October 15, 2007

RALEIGH – North Carolinians should question the process that’s leading to proposals for fighting global warming in the Tar Heel state. That’s the warning from a John Locke Foundation analyst who has monitored the process.

Click here to view and here to listen to Dr. Roy Cordato discussing this press release.

“This process has been skewed from the start toward the agenda of global warming alarmists,” said Dr. Roy Cordato, JLF Vice President for Research and Resident Scholar. “Today’s planned announcement of proposals for addressing climate change is really just a ‘dog and pony show’ to provide some cover for the alarmist agenda.”

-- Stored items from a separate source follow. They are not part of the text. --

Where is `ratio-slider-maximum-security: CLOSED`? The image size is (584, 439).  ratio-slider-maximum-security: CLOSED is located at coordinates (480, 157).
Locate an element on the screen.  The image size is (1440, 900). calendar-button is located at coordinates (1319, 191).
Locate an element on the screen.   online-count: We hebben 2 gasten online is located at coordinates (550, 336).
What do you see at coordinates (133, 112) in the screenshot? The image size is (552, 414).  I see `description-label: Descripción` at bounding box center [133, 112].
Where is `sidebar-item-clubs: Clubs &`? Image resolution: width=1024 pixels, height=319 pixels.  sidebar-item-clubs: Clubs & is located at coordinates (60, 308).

A group called the Climate Action Plan Advisory Group (CAPAG) is scheduled to unveil 56 proposals today. Those proposals are billed as ways North Carolina could address problems linked to climate change. The proposals include items that would raise taxes, restrict land use, and increase energy costs. The N.C. Division of Air Quality set up CAPAG with the help of a consultant called the Center for Climate Strategies, Cordato said.

“The problem is that the Center for Climate Strategies is no objective consulting firm,” he said. “It is an advocacy group disguised as a consultant. This group tied to the Pennsylvania Environmental Council has been bought and paid for by a battery of leftwing foundations. For several years it has been infiltrating state government all across the country.”

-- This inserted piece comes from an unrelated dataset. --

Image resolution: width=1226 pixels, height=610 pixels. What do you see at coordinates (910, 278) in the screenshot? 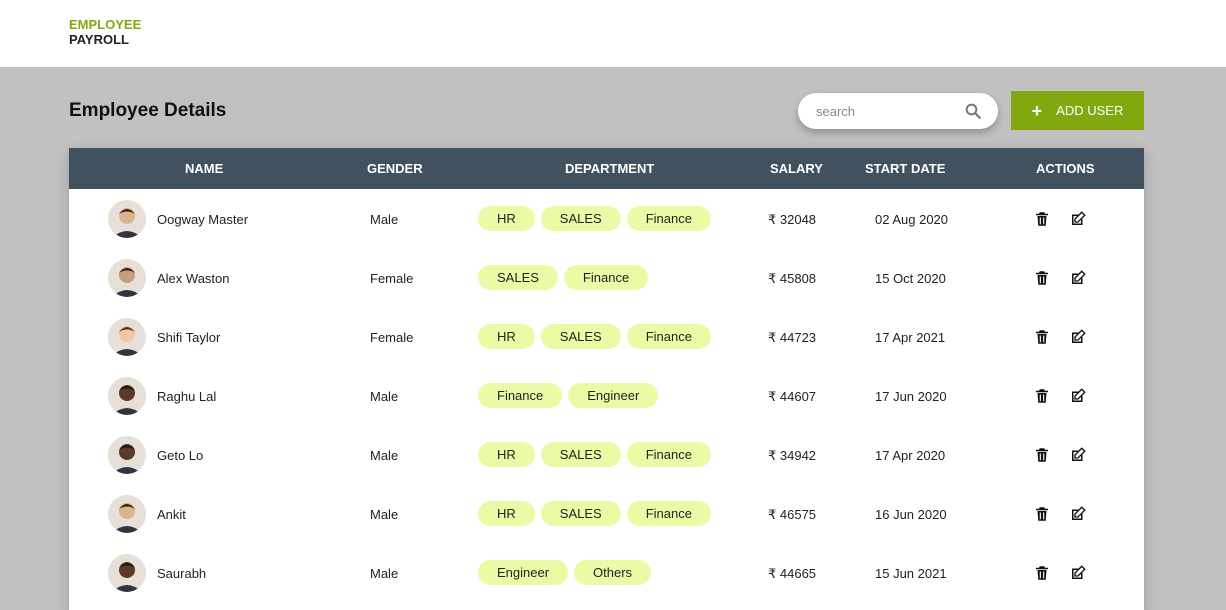
I see `employee-start-date: 15 Oct 2020` at bounding box center [910, 278].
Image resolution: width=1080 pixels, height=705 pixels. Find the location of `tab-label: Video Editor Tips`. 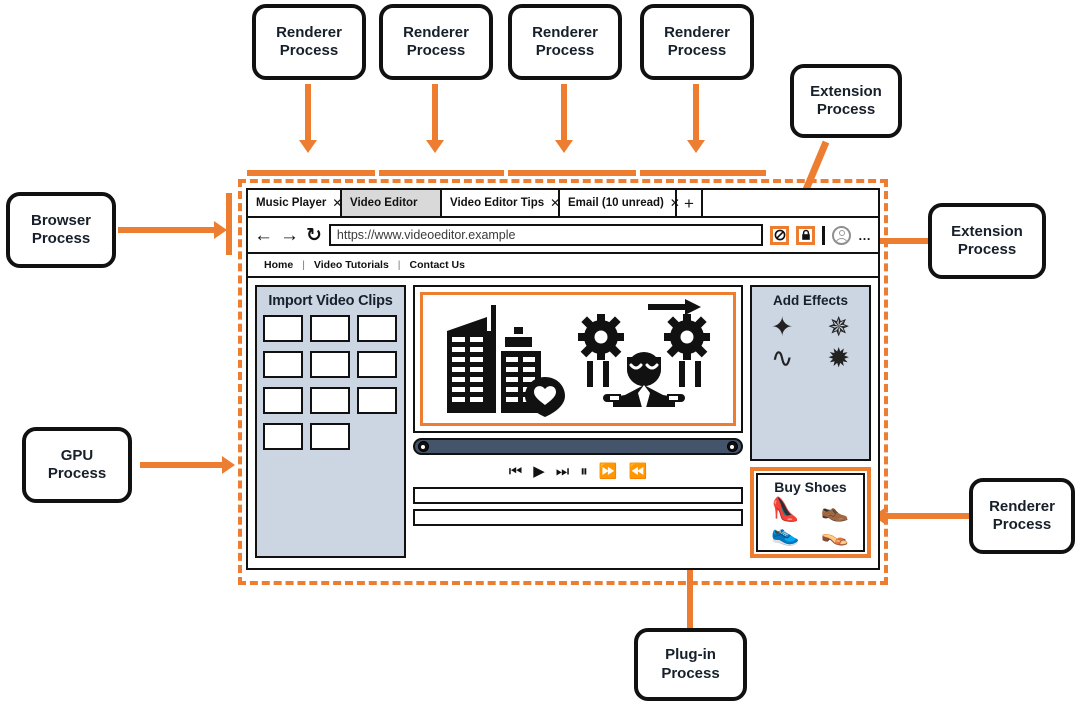

tab-label: Video Editor Tips is located at coordinates (498, 203).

Problems extend beyond just the consultant’s viewpoint, Cordato said. “The 56 proposals were chosen from an original list crafted by CCS with no other options allowed to be part of the discussion process,” he said. “In addition, all these proposals were adopted with absolutely no discussion of the science of global warming. CCS and its government enablers forbade all efforts to bring up the science. CCS devised rules of discussion that stifled all scientific debate.”

The Center for Climate Strategies has employed the same strategy in other states, said Pat Michaels, former Virginia state climatologist and former president of the American Association of State Climatologists. “In state after state, CCS ‘advises’ on this process, specifically what to do in order to achieve ‘consensus,’” Michaels said. “In fact, CCS presents a series of stipulations, one of which is particularly odd: The Commission will take discussion of global warming science off the table.”

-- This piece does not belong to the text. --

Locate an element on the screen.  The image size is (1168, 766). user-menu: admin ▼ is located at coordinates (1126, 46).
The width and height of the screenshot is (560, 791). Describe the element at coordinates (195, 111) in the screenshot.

Stifling that discussion allows CCS and its state-government colleagues to avoid hard questions, Michaels said. “There isn’t any extant suite of technologies that are politically acceptable to the CCS crowd that can significantly alter the warming trajectory the planet is on,” he said. “That’s the science that CCS wants off the table.”

Any policies resulting from such a flawed process must be suspect, Cordato said. “That’s right, a panel set up to devise strategies for dealing with climate change allowed absolutely no discussion of the science,” he said. “There’s nothing like open government.”